Pat Dollard also points out some serious consequences for American intelligence services, if reports are true of the sensitive documents Hamas was able to pinch from Fatah Headquarters.

And in the Washington Post, Martin Indyk analyzes the "Two-State Solution" now in place in the West Bank and Gaza:
This turn of events would free Abbas to focus on the much more manageable West Bank, where he can depend on the Israel Defense Forces to suppress challenges fromHamas, and on Jordan and the United States to help rebuild his security forces. As chairman of the Palestine Liberation Organization and president of the PalestinianAuthority, Abbas is empowered to negotiate with Israel over the disposition of the West Bank. Once he controls the territory, he could make a peace deal with Israel that establishes a Palestinian state with provisional borders in the West Bank and the Arab suburbs of East Jerusalem.

Meanwhile, Palestinians in Gaza could compare their fate under Hamas's rule with the fate of their West Bank cousins under Abbas -- which might then force Hamas to come to terms with Israel, making it eventually possible to reunite Gaza and the West Bank as one political entity living in peace with the Jewish state. It's hard to believe that such a benign outcome could emerge from the growing Palestinian civil war. But given current events, this course is likely to become Abbas's best option.

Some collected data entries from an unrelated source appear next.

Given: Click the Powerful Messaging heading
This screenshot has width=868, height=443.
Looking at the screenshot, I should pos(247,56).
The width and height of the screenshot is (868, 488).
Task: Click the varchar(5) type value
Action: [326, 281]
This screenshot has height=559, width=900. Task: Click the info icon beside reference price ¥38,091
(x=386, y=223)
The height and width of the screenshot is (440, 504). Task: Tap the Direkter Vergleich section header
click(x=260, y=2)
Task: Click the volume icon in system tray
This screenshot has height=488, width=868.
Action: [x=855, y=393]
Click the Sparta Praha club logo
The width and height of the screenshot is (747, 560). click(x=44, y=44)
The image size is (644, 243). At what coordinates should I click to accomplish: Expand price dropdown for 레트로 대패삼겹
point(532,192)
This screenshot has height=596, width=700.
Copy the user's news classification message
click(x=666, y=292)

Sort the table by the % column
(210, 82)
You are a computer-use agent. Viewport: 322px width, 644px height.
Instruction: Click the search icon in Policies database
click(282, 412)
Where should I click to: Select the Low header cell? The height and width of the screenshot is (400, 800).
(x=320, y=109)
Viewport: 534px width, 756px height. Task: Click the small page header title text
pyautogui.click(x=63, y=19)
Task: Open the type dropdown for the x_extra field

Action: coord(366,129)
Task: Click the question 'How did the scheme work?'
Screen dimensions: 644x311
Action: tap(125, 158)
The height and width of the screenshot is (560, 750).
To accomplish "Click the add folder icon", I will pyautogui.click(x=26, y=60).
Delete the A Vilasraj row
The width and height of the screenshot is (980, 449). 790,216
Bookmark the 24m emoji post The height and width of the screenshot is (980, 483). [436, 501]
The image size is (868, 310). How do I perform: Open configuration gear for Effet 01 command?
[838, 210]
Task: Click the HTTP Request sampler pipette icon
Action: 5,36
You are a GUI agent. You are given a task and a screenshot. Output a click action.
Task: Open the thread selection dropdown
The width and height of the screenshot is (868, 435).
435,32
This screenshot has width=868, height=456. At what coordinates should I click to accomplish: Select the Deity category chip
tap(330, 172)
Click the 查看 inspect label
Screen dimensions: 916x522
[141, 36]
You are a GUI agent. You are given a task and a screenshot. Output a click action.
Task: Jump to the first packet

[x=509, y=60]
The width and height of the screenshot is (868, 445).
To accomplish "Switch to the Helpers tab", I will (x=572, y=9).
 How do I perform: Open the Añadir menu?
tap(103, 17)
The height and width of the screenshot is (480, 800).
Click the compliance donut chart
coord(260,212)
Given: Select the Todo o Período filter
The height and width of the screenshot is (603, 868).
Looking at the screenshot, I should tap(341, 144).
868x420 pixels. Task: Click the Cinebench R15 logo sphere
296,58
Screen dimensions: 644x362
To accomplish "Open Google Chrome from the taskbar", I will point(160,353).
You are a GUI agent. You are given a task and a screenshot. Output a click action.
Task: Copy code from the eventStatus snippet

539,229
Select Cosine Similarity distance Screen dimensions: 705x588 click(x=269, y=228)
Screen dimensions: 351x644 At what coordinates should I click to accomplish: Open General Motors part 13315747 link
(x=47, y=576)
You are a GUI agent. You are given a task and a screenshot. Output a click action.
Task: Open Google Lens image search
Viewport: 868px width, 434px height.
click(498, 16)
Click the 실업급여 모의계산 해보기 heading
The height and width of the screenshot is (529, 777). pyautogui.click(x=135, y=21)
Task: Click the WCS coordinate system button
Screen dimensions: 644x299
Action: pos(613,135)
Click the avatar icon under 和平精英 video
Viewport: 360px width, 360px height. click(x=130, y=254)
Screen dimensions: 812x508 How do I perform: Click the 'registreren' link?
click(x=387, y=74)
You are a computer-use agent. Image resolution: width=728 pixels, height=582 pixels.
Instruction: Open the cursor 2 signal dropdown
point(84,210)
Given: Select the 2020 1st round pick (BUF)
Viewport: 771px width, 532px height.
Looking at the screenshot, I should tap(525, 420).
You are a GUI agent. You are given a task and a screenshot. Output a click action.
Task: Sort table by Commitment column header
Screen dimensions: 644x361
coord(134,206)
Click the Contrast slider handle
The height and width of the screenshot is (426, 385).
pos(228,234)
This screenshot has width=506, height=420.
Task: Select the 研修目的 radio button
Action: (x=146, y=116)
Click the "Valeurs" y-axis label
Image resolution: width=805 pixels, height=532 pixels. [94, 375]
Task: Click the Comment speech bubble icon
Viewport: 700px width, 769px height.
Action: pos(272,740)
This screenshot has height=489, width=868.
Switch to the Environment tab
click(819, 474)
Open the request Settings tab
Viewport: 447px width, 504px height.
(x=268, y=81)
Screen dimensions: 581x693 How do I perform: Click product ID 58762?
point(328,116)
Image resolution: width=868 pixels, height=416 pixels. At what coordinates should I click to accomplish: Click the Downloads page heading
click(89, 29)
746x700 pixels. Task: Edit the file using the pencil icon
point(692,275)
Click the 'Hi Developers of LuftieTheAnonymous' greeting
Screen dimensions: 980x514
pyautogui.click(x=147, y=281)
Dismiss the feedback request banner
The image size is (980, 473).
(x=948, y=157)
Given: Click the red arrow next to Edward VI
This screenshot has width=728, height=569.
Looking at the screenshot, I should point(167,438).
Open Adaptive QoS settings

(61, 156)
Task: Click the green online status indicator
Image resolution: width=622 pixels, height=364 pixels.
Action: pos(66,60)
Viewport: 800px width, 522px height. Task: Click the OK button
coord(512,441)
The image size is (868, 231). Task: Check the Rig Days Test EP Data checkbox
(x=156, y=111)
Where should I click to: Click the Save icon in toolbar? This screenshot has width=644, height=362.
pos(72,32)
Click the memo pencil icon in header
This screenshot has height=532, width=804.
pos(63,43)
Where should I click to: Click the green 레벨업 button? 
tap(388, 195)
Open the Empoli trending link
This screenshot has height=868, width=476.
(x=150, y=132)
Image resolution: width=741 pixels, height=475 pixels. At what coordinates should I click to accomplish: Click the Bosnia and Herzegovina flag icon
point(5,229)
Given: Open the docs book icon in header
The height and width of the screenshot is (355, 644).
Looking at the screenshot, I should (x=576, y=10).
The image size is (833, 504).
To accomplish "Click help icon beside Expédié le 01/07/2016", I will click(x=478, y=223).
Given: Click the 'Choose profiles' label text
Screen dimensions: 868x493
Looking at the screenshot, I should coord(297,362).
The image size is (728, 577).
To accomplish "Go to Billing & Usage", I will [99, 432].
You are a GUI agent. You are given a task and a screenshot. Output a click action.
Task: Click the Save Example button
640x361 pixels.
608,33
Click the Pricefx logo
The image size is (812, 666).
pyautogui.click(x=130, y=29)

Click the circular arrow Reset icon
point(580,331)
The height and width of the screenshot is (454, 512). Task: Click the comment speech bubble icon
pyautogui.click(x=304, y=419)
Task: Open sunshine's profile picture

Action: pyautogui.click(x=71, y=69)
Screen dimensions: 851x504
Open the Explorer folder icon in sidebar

This crisis in Gaza is also an incredible development on a number of levels. Most importantly, if a successful, relatively non-violent, and less extreme West Bank clearly rises above Hamas and can negotiate maturely with Israel, the implications in the region will be clear.
Update: Hamas bans masks for Gaza gunmen (Unless firing on Israelis)
Update: The Belmont Club gives continues to give ever more insightful views on the situation:
"One of the enduring word-pictures of the recent fighting in Gaza has been that of militants on both sides being forced to jump from high-rise buildings in a kind of 21st century version of walking the plank. If you were to recreate the scene in a movie the soundtrack of the militant falling to his doom would go: "but I'm not a JOOOoooooo". Thud. Funny, until you realize it is not stylized cartoon violence but a man being disabused of the last illusion. That anything but the ability to defend one's self makes a difference when confronted by evil."